The 1990s also marked a contemporary turn in Chinese art, where leading artists departed from art traditions of historical continuity and political implications to embrace individual pursuits. The counter-discourse they created, such as cynical realism or political pop, introduced them and their art to the world stage and international art market. Unlike their male counterparts, however, Chinese women artists are interested not so much in political subversion or gender confrontation as in the negotiation of positional difference within rather than against system of gender or sexual relations.     

The works of women artists advance visions that cross disciplinary boundaries and look beyond gender differences.  Viewers discover art practices and representations characterized by a female perspective and aesthetic but that also transcend gendered parameters. Artists have been moving creatively between traditional and modern, historical and contemporary, local and global.
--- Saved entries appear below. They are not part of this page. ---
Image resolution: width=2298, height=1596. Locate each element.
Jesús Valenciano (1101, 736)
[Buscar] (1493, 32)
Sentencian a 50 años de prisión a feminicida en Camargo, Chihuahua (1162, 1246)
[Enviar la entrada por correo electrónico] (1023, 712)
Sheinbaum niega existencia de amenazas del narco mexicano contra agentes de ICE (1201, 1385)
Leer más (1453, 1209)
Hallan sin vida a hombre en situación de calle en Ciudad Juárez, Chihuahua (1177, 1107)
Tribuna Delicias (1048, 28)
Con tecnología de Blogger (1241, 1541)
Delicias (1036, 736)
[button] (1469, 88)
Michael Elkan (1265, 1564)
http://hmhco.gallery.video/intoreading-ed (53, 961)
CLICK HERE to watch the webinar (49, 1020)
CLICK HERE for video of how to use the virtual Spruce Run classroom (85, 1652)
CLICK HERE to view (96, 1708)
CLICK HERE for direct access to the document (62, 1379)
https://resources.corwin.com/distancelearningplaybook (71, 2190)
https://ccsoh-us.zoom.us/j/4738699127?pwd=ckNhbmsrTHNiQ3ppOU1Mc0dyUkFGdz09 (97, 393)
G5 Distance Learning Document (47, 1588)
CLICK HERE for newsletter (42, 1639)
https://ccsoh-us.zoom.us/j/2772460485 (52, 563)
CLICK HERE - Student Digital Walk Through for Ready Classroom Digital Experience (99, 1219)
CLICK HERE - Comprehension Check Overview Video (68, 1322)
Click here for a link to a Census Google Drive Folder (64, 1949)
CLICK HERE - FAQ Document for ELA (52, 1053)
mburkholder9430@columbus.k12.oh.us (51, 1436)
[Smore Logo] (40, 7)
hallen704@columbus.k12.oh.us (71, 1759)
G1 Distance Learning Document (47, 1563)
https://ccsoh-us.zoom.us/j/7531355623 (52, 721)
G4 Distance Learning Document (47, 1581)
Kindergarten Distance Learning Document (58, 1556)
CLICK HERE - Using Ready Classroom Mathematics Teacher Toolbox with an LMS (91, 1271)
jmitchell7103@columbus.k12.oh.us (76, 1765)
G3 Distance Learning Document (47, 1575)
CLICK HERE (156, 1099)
In addition, diverse media applications including installation, performance, video work, and site-specific sculpture further enable a transgression across the boundaries between fine and visual arts, between center and periphery.          

The question is how to conceptualize women’s art in terms of subject issues and visual aesthetics. In response to this inquiry, the proposed symposium intends to break new ground by introducing the subject in academic discussions.  Scholars and artists from the U.S. and the abroad are invited to engage in this one-day symposium to explore the subject from different perspectives and through interdisciplinary fields. With “female embodiment of the visual world” as a broad organizing thesis, the symposium will explore how women artists and their works emerge from the art scenes with female agency as well as rhetoric.